De la Sayette told Martin Dwyer more about his past and hopes for the future on an apearance on The Friday Club before his breach of the rules
“Mr De la Sayette apologises without reservation and all ultimately he can say is that he has learned the hard lessons of this episode in his life and he has learned those lessons well.”
McElvogue told the panel there was “no suggestion or evidence” that De la Sayette ever rode in a race under the influence of cocaine, but presented the evidence of a toxicologist who studied the hair sample as indicating “the likely use of cocaine in the period of January to March”.
She stressed the time period involved was estimated and did not say it amounted to a finding of continuing use through that period, but Charlton felt the evidence was a cause for concern.
In handing down a six-month suspension, he told De la Sayette he had “misgivings about the fullness of the explanation you have given in the light of the expert evidence we have”.
He added: “Even though that expert evidence may not be something that we treat as gospel, it’s not written in stone, this panel is nevertheless concerned about the fact that you have on the face of it been using cocaine after you had returned home.

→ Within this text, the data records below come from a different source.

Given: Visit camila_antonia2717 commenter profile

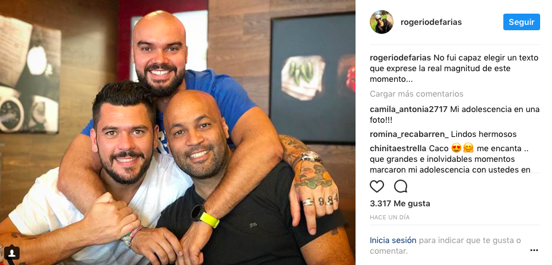Looking at the screenshot, I should click(x=408, y=109).
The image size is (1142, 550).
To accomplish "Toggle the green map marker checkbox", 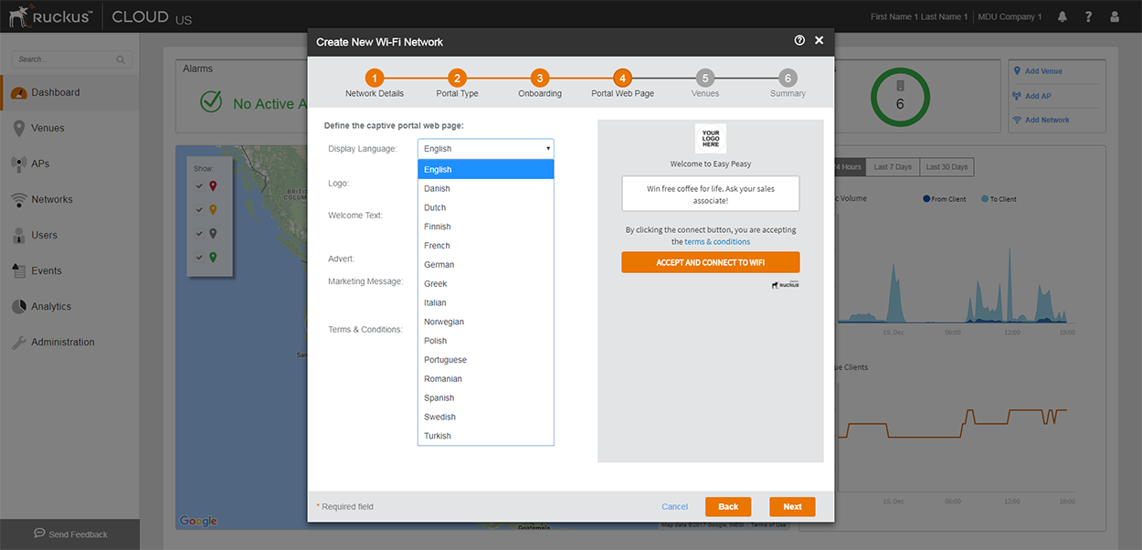I will pyautogui.click(x=200, y=258).
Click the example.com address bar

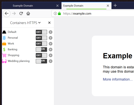pyautogui.click(x=93, y=13)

“That’s a possibility that the expert evidence opens and therefore being at home does not seem on that expert evidence to have cured the problem you had with the use of cocaine. That’s a matter you will need to confront, perhaps, when you come before the licensing committee.”
De la Sayette, dressed in a shirt and tie for the remote hearing, did not speak throughout the 45-minute inquiry. He occasionally sipped from a glass of water.
Before becoming a jockey, De la Sayette had excelled in pony races in France and Britain, and has been a regular face at Gosden’s Clarehaven yard in Newmarket for several years. His father, Geoffroy de la Sayette, rode about 250 winners in France.
Gosden had been supportive of De la Sayette when interviewed by Racing TV at Sandown in April: He said: “They're young kids, they're teenagers, they've been in lockdown on and off for a year. They're bored stiff and they can't even go and play football with their friends in the park.
"They're going to be looking for another stimulant. We don't have to be Einstein to see that alcohol sales have gone through the roof in lockdown because people are bored of looking at the walls.
"These kids are no different and they need all the support they can get and a firm talking-to. If there's any question of addiction, they need to go into a programme. But remember, for these jockeys, with cocaine - which is readily-available, I bet we could go into Esher now and get some in a beer garden - is something that actually suppresses appetite.
"It's a way of 'having a drink'. You drink alcohol, you get sugar and all the carbohydrates with it, so obviously it's convenient. But it is illegal and it's got to be stamped out. There's no doubt that urine samples are one thing but hair samples are another. He was messing about with it at the start of the year and he's paid a mighty price for it.
"I see no harm in doing more testing. It's an obvious place to go. They do plenty of urine testing here, but if they want to take a stage further, they're certainly within their rights to do so."